Schermata 2015-05-12 a 16.27.24Vorrei parlarvi della creazione della nuova associazione Indigenous Langa, dell’evento n.Zero appena concluso al Castello di Grinzane, delle critiche e dei complimenti ricevuti. Potrei dire chi è stato il migliore o il peggiore vino in degustazione; potrei trasmettere il tanto entusiasmo attorno ai vitigni autoctoni del Piemonte, ma sinceramente non ne ho voglia e credo sia superfluo. Vorrei però lasciarvi a queste meravigliose parole di un enologo di grande talento e sensibilità, che racchiudono il senso del recupero dell’uva bianca di Langa al quale io ho aderito con forza qualche anno fa: la Nascetta

Non sappiamo nulla, facciamo un sacco di ipotesi, crediamo molto in quest’uva preziosa, difficile, ricca di fascino, un’uva molto langhetta!“Se l’hanno abbandonata ci sarà un motivo, nooo?”, questo è il ritornello degli scettici, dei pratici, di quelli che non ci vogliono credere. Io ci credo, conosco l’uva agli anni ’80, ho iniziato a pensare che possa essere l’uva bianca di langa solo dal 2004, ho iniziato allora a convincere i miei amici a piantare nascetta al posto di arneis, chardonnay, favorita, sauvignon, viognier, riesling, traminer, cortese. E’ molto difficile scegliere un vitigno a bacca bianca da piantare in una terra miracolata, in una terra che ti produce per esempio un barolo o un barbaresco, è molto difficile.

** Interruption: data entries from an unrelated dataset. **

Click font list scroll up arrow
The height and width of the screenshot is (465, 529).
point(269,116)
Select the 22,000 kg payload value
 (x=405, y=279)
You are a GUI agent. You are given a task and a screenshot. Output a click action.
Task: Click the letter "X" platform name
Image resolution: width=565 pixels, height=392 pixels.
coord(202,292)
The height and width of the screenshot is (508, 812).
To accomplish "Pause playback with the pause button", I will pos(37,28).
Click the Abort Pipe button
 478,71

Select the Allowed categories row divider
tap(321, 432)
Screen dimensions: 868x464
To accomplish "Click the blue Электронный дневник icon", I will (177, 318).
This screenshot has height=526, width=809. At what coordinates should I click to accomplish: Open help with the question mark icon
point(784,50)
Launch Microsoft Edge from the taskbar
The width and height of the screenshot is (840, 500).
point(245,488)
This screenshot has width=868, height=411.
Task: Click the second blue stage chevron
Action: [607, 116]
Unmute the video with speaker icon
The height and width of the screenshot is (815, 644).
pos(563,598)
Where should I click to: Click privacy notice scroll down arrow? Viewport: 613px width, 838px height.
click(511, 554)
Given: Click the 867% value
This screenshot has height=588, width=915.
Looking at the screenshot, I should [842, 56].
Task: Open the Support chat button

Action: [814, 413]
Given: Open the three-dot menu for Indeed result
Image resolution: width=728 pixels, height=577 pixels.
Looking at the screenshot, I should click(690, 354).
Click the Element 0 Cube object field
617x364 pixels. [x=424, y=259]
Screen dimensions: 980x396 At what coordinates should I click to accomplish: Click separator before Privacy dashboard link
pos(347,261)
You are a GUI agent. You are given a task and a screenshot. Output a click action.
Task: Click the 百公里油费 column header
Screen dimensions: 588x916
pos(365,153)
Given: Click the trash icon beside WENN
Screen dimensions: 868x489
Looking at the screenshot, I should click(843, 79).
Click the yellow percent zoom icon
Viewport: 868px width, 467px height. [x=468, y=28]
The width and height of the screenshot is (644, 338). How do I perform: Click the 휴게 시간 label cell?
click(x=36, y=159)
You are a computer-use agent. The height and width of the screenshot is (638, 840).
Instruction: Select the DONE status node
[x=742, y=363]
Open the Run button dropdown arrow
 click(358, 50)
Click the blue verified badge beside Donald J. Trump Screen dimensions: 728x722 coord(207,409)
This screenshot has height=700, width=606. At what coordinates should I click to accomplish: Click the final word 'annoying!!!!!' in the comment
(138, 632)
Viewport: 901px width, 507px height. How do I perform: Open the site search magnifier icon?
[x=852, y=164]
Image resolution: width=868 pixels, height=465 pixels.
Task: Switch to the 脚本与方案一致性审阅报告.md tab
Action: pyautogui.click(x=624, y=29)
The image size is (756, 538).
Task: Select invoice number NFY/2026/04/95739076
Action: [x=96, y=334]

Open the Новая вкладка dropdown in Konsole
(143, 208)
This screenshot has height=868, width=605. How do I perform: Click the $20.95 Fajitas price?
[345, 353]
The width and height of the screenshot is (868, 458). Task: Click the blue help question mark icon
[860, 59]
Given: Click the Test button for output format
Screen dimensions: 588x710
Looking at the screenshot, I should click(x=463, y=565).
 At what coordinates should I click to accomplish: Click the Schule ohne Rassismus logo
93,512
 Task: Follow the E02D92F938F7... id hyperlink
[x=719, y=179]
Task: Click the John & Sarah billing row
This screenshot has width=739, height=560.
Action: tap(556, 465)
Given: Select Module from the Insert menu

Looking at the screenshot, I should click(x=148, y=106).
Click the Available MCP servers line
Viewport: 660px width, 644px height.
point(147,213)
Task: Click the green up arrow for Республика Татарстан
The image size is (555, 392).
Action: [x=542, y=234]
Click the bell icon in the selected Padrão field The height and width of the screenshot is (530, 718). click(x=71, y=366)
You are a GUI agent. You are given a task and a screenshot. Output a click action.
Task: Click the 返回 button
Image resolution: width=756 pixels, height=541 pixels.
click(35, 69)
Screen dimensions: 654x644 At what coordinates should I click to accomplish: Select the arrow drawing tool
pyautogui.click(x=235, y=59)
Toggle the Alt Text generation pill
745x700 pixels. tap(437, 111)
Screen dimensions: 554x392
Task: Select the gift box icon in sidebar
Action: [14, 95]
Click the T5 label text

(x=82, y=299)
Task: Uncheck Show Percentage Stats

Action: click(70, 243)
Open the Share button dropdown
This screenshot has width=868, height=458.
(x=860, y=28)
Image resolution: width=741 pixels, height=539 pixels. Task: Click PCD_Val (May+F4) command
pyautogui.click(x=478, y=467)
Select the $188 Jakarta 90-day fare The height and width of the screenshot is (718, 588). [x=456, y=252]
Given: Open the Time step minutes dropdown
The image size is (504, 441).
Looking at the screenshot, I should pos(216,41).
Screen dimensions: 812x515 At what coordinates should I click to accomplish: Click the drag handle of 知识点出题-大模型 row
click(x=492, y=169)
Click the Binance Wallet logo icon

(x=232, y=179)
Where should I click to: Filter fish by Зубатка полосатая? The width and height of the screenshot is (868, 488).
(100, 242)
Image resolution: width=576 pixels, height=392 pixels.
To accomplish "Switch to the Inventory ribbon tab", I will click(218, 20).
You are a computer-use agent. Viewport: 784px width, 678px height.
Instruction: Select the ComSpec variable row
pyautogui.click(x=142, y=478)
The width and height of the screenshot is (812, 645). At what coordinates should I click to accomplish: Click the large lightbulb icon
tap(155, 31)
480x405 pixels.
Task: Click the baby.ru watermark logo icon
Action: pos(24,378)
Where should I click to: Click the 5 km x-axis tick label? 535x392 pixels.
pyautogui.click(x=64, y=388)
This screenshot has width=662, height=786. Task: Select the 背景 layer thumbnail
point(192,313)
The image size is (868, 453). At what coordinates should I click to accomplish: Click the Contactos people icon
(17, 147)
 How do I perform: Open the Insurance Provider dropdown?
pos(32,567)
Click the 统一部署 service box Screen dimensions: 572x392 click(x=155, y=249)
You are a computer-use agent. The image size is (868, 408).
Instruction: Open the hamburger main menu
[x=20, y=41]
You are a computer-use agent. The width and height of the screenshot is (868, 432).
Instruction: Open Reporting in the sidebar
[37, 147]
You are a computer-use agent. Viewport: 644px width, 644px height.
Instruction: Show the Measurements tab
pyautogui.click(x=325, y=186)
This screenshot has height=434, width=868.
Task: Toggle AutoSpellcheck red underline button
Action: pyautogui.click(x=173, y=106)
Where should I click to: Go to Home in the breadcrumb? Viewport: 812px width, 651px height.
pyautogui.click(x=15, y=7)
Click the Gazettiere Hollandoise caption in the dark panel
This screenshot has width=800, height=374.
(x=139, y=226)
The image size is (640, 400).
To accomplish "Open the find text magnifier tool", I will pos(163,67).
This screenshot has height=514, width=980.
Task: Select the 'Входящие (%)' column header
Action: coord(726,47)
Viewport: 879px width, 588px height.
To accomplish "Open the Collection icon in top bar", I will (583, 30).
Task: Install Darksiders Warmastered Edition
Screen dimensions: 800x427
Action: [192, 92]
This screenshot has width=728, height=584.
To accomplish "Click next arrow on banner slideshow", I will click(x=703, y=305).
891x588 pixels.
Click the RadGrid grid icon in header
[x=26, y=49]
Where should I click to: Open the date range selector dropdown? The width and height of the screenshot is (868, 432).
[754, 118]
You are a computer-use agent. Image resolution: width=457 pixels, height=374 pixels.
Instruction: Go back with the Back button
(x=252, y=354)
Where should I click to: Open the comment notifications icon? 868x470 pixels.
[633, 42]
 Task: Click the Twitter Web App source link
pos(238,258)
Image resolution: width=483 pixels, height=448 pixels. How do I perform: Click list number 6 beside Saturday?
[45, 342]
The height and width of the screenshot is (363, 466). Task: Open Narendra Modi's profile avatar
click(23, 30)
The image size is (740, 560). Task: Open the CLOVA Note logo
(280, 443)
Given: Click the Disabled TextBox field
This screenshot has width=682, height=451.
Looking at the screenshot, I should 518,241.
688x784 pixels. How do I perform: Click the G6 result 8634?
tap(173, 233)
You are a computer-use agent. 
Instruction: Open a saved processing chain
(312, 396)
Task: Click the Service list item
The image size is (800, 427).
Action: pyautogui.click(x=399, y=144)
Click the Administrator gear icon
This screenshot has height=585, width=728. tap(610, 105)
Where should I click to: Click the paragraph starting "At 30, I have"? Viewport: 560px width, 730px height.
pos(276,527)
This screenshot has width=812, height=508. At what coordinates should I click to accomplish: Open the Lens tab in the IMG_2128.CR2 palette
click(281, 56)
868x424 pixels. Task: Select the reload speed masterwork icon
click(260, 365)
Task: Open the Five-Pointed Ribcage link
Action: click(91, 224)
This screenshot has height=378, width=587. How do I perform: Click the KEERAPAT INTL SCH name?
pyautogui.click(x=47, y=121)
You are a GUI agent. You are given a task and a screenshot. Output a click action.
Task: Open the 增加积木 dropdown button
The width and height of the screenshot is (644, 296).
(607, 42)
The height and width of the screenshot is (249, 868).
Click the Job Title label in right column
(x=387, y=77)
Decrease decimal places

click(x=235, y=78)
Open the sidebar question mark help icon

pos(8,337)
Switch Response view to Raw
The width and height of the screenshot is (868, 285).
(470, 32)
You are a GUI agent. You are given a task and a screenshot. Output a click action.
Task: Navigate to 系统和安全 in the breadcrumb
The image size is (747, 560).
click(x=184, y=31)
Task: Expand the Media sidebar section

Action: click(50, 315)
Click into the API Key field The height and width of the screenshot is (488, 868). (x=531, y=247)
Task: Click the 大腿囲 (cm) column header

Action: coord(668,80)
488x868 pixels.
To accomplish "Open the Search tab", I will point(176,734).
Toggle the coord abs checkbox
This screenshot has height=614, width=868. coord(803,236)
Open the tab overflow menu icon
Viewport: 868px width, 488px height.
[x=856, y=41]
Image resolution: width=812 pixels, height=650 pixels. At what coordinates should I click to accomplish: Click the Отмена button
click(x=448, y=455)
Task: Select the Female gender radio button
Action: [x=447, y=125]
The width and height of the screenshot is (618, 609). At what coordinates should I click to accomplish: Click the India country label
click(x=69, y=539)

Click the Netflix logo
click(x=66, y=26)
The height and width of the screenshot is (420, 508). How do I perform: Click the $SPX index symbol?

Non sappiamo nulla: la brava dott.ssa Schneider dell’università ha escluso parentele con il Nasco, ne ha
anticipate con il Gros blanc, ma non basta, aspettiamo ancora. Intanto la nascetta cresce, ci credono in molti, la Langa pianta, piacciono i profumi, piace la resistenza alla flavescenza dorata, piace quel gusto sapido, quasi salato che la caratterizza. A me, poi, piace da matti la sua resistenza all’aria: la apri oggi ed è buona, la assaggi domani ed è ancora buona, la riprovi dopo una settimana ed è strepitosa! Non sappiamo nulla. Ma ci crediamo. Sarà il bianco delle langhe, grazie a Cogno, che ci ha creduto all’inizio degli anni novanta; grazie a Macaluso, che l’ha fatta piantare pure fuori Novello.
Sarà il vino bianco delle langhe grazie ai suoi profumi, grazie al linalolo, un terpene tipico dei moscati,
presente da subito, già nel vino appena fatto. Grazie al TDN, un aroma che carattterizza il riesling, un aroma che viene fuori alla lunga, dopo 2 – 3 anni di invecchiamento.
Sarà il vino bianco delle langhe grazie al pompelmo, ai frutti esotici, al miele, ai fiori di acacia, ai tanti
aromi che ogni cantina saprà esaltare con il proprio stile. Nascetta è difficile, viziosa e viziata. Produce poco, a volte niente, a volte troppo; lì è stramatura, là è verde. Non è per tutti, ma noi ci crediamo e riusciremo anche a interpretare ancora meglio il suo carattere. L’uva è meravigliosa, gialla, quasi dorata, di sapore sublime, di rara intensità.

Non sappiamo nulla, sappiamo però che ne vale la pena.